= Risk management for cultural heritage =

Risk management is used in a variety of ways within the cultural heritage sector: as a project management tool, for health and safety, and as part of disaster preparedness planning. Since the 1990s risk management techniques have also been used as collection management tool. Here, risk management is used to identify risks to cultural heritage collections and to establish the most effective and sustainable means to mitigate those risks.

== Risk assessment frameworks for cultural collections ==
The risk assessment methods most prominent in the conservation profession are the Cultural Property Risk Analysis Model (CPRAM), developed by Dr Robert Waller at the Canadian Museum of Nature (since 2008 at Protect Heritage Corp.), and the ABC method, developed by ICCROM and Stefan Michalski of the Canadian Conservation Institute. Both use the 'ten agents of deterioration' as an organising framework.

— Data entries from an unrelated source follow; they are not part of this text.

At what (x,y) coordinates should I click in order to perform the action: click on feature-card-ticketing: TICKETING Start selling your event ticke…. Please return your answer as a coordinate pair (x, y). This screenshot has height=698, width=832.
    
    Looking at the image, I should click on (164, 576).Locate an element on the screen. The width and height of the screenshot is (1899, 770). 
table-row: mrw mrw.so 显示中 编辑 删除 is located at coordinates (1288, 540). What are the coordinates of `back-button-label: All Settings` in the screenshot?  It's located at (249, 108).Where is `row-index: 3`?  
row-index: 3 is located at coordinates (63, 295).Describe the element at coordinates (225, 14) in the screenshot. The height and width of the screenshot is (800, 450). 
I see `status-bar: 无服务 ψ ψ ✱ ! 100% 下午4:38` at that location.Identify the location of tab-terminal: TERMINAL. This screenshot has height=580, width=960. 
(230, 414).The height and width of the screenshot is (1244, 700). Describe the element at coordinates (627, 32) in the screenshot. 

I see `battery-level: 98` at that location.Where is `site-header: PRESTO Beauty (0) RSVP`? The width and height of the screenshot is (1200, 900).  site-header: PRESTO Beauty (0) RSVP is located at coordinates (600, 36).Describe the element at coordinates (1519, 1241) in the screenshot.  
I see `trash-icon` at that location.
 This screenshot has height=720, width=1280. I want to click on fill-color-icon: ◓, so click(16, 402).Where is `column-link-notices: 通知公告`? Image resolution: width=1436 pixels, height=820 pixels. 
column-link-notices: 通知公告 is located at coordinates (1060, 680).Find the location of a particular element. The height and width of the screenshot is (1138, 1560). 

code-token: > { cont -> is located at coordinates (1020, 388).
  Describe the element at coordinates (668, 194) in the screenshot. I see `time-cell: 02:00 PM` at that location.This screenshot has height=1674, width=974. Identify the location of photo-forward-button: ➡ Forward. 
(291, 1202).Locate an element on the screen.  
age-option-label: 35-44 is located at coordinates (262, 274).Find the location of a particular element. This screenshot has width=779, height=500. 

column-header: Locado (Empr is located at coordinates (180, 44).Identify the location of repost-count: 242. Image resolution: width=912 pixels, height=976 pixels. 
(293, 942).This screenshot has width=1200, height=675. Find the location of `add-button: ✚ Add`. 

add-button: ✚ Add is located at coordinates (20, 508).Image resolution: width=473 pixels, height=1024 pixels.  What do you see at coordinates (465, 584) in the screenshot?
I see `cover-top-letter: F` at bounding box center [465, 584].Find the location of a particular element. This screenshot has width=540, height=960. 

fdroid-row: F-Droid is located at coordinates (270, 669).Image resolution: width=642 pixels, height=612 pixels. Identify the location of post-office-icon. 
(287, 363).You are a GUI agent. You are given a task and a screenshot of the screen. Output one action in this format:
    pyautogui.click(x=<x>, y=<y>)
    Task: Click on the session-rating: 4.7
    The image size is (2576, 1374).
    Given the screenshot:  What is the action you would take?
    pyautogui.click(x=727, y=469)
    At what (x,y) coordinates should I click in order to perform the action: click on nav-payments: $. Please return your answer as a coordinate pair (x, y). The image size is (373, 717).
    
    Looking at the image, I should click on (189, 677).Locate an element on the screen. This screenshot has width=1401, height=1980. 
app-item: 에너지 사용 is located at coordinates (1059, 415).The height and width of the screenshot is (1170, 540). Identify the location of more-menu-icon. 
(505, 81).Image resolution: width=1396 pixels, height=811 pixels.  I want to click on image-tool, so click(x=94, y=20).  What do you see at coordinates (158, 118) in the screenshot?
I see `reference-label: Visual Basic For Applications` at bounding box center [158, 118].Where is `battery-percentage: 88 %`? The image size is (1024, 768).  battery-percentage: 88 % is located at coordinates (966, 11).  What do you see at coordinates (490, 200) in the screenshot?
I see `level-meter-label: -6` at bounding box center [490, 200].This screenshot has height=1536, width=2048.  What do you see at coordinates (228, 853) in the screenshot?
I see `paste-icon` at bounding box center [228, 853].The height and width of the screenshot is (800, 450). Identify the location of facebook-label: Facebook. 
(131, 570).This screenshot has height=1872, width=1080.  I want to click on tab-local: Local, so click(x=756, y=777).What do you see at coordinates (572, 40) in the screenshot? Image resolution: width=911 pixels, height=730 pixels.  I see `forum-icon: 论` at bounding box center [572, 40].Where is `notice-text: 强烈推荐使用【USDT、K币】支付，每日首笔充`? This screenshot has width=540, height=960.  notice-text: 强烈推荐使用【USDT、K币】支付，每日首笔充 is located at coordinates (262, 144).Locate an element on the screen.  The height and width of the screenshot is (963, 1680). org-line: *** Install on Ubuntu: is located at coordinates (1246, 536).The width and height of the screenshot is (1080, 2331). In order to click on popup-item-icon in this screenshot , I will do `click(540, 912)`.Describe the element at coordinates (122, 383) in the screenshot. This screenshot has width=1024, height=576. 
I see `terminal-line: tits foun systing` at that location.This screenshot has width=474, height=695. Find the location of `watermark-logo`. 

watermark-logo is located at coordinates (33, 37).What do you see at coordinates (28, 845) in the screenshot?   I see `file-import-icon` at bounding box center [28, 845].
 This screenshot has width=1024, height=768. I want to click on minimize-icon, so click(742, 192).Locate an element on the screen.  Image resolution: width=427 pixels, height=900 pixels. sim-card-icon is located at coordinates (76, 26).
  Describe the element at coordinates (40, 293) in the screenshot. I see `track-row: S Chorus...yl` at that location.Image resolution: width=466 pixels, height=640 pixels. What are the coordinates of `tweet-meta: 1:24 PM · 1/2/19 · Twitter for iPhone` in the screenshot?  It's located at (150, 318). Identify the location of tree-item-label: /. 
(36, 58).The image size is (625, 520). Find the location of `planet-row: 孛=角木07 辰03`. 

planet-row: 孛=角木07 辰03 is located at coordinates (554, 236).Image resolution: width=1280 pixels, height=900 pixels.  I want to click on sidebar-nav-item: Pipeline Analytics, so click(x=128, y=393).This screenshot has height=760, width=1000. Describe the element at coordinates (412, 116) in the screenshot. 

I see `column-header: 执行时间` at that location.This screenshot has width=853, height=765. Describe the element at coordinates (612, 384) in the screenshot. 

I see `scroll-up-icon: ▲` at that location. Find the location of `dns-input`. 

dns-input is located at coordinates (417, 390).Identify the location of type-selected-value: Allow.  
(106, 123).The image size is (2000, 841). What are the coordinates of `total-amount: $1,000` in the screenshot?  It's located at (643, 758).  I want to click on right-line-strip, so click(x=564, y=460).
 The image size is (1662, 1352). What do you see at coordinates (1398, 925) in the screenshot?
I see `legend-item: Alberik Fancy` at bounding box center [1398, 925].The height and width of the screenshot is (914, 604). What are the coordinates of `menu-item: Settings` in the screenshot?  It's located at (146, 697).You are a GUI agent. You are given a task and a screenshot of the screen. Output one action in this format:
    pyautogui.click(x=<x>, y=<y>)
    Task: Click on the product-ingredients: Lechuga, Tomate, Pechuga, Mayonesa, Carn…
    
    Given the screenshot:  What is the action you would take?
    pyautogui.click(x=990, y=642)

CPRAM is designed for long-term, collection-wide planning and suits large and complex organisations. The ABC method is more suited to prioritizing risk reduction recommendations for smaller institutions.

Qualitative matrices may be used – see those used by the British Library Conservation team for in-house project management, analysis of treatment paths, and loans.

QuickScan, developed by Agnes Brokerhof and Anna Bülow, is a method that quickly prioritises and provides an overview of collection care issues which may be subjected to more detailed analysis if required.

The Preservation Needs Assessment, developed by the AICCM, is a report template which provides Australian institutions with a standardised format to determine the preservation needs and risks posed to their collections.

The ISO/IEC 31010 standard for risk assessment techniques provides 31 methods including checklists, interviews, brainstorming, decision trees and SWIFT (structured 'what if').

Methods of risk assessment may be combined to suit the context and purpose of the assessment, the needs of the collection and the resources available. In performing a risk assessment, other frameworks may be considered and incorporated, such as significance assessment and cost-benefit analysis.

== Combined methodology: Case study ==
Claire Rowson conducted a risk assessment and proposed a conservation management plan for the Perth Mint Master Tooling Collection combining methods from Significance 2.0, Agnes Brokerhof & Anna Bülow's QuiskScan, and May Cassar's Cost/Benefit Appraisals for Collection Care. The combined methodology prioritises care based on a combined matrix of highest risk posed and varied value of items in the collection.

By cross-referencing the risk posed to parts of the collection with the value of its contents it allows for prioritisation and provides multiple financial options and an understanding of the impact of each of these. Using methods which are mindful of limited time and resources allocated to collections, this strategy provides a quick and impactful graphical and tabular overview of the collection with which its managers can advocate for conservation solutions for their collections.